# Version Ipad et jeux



## meowito (27 Février 2018)

Bonjour à tous,
Je me tourne vers vous pour avoir un conseil avant achat 

J'envisage d'acheter un Ipad pour remplacer ma tablette (Android) en fin de vie. Mon utilisation principale est le jeu, ainsi que le surf, mail etc.
Pour ces derniers, je sais que tout Ipad fera l'affaire, par contre pour les jeux?

J'hésite donc entre l'Ipad 2017 et l'Ipad pro (9.7).

Sachant que je joue à des jeux qui demandent pas mal de ressources (le principal étant Lineage 2 Revolution), l'Ipad 2017 serait il suffisant pour faire tourner ce genre de jeu 3D de façon parfaitement fluide (et à haut de détail graphique)?

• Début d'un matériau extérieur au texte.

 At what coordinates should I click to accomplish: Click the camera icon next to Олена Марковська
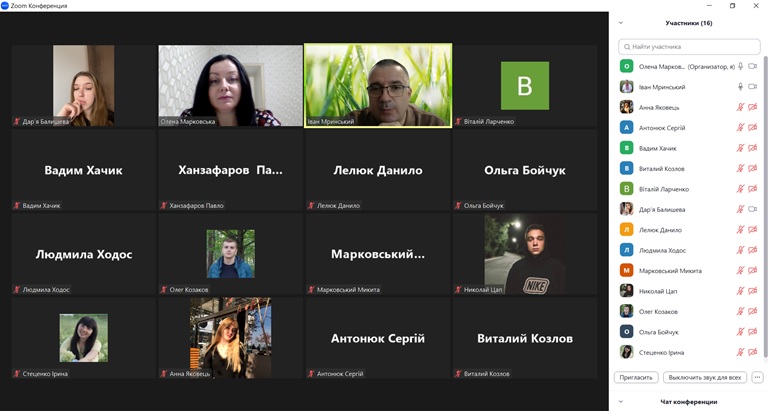[x=753, y=66]
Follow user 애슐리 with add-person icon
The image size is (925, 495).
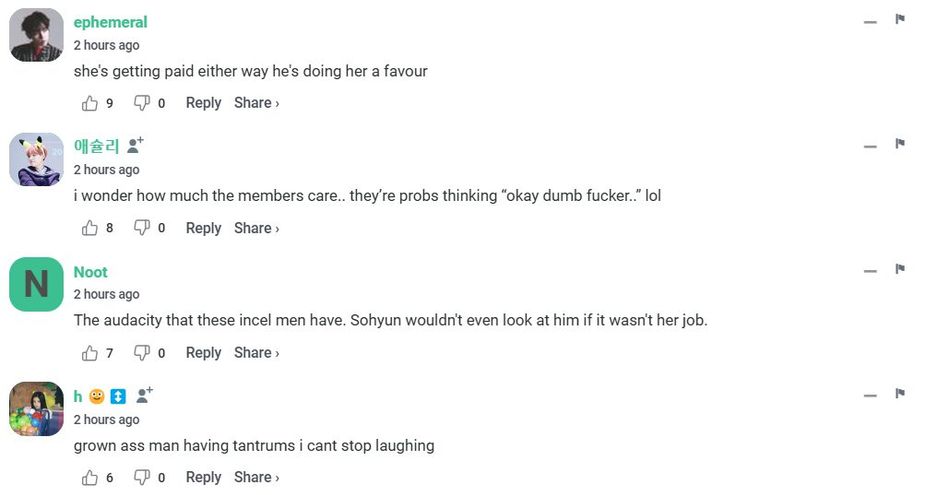pos(135,145)
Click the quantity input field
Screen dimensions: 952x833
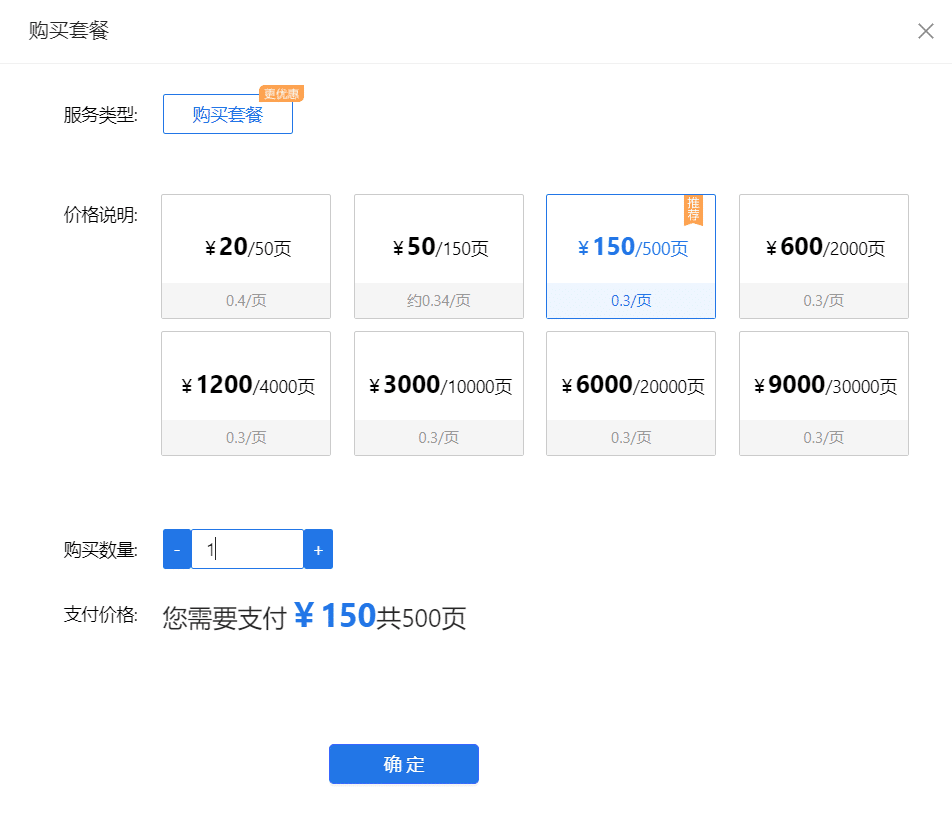pos(247,549)
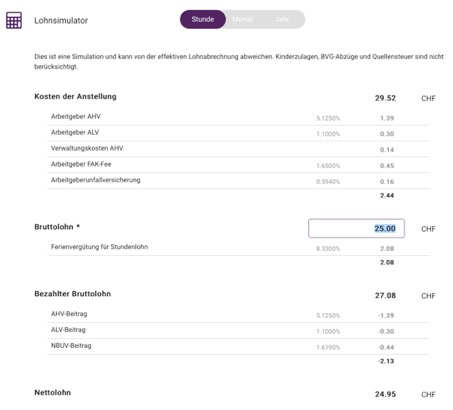The height and width of the screenshot is (410, 453).
Task: Click the Verwaltungskosten AHV row
Action: [x=238, y=149]

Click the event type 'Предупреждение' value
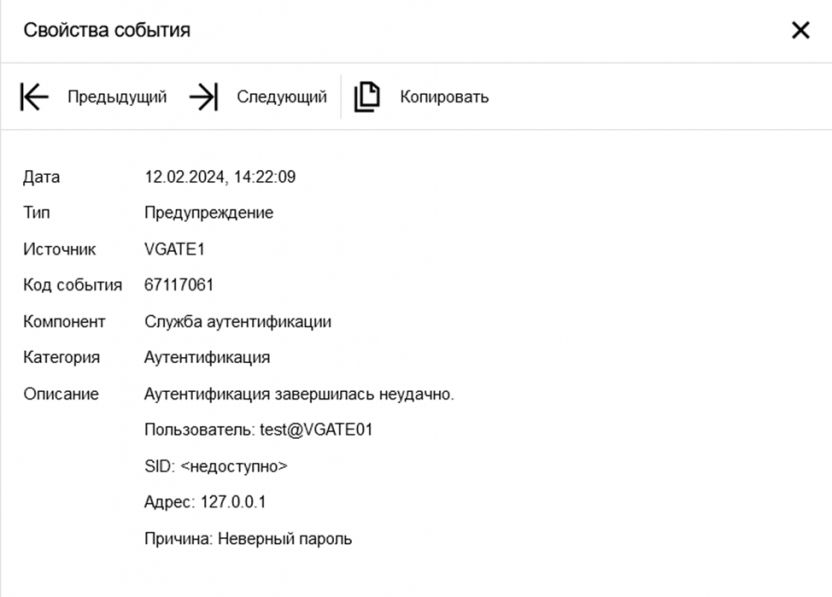pos(208,213)
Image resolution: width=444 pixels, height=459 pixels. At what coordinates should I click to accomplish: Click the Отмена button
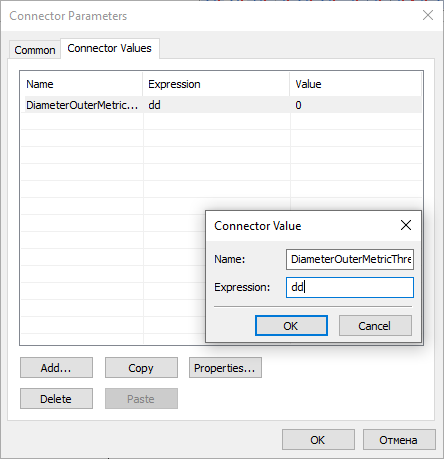click(399, 440)
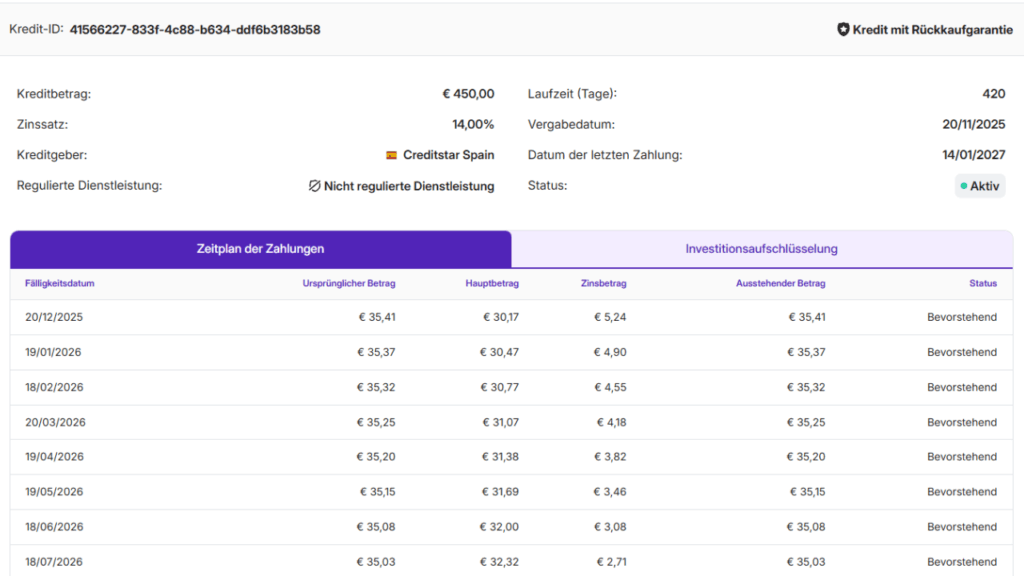Click the Zinsbetrag column header
This screenshot has height=576, width=1024.
coord(603,283)
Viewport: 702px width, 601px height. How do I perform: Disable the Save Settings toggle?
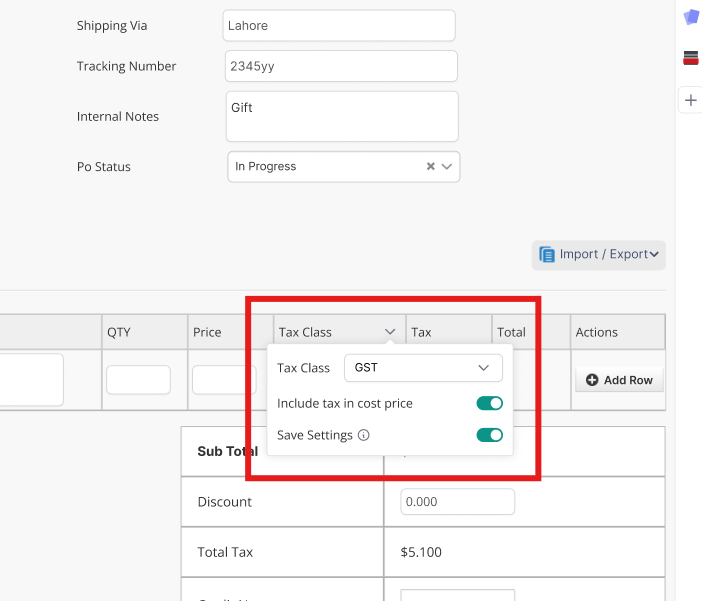click(489, 435)
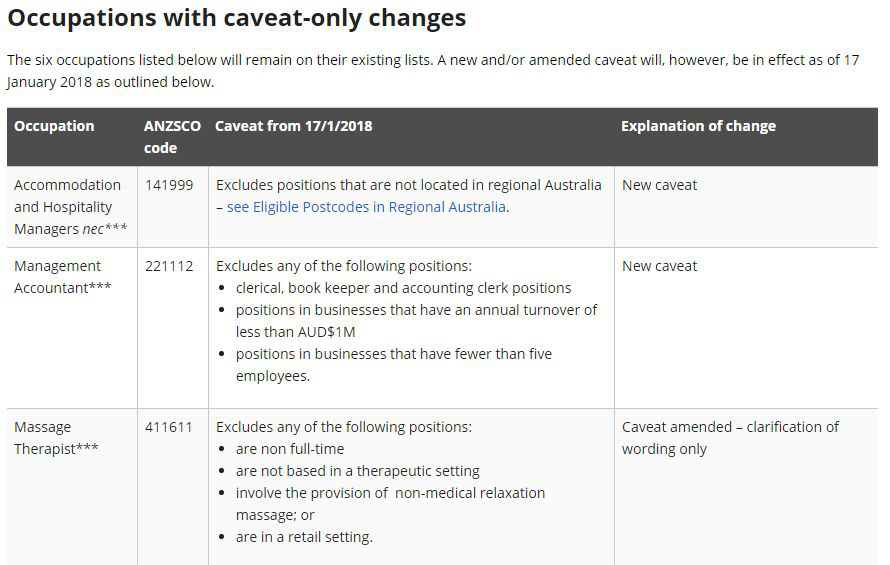Click the Caveat from 17/1/2018 header
Viewport: 890px width, 565px height.
(293, 126)
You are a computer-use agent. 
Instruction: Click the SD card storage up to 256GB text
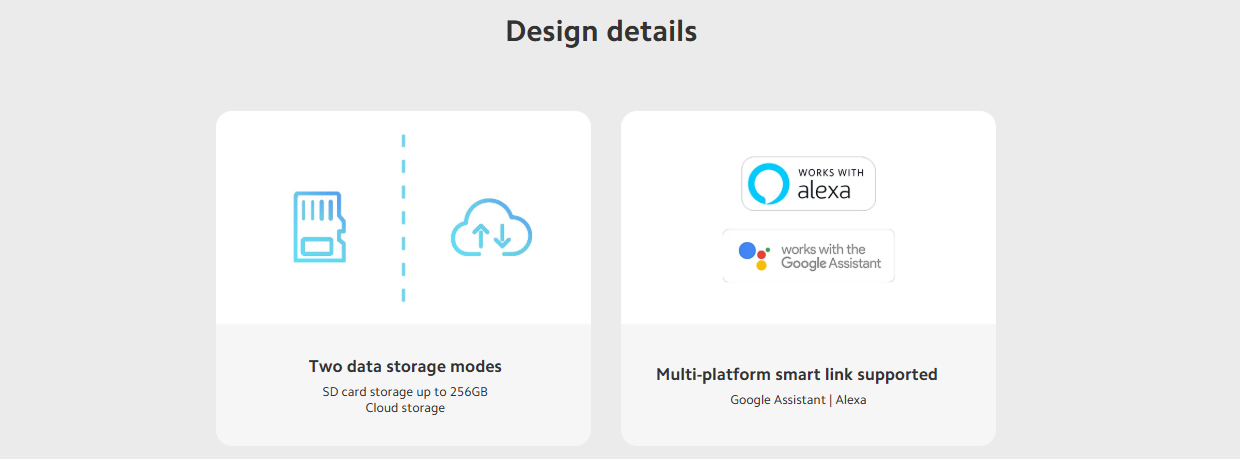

Si la différence entre le 2017 et le Pro est minime, l'écart de prix de 200€ me semble trop important. 

Merci par avance à tous


----------



## TiteLine (28 Février 2018)

Bonsoir,

Si tu n’as absolument pas besoin du pencil et que l’iPad pro 9,7 propose 2 Go de ram tout comme l’iPad 2017, l’écart de prix ne se justifie pas au vu de ton utilisation. Je vote donc pour l’iPad 2017.
Quant à prendre un iPad pro, autant rajouter une centaine d’euros et se rabattre sur le 10,5 .


----------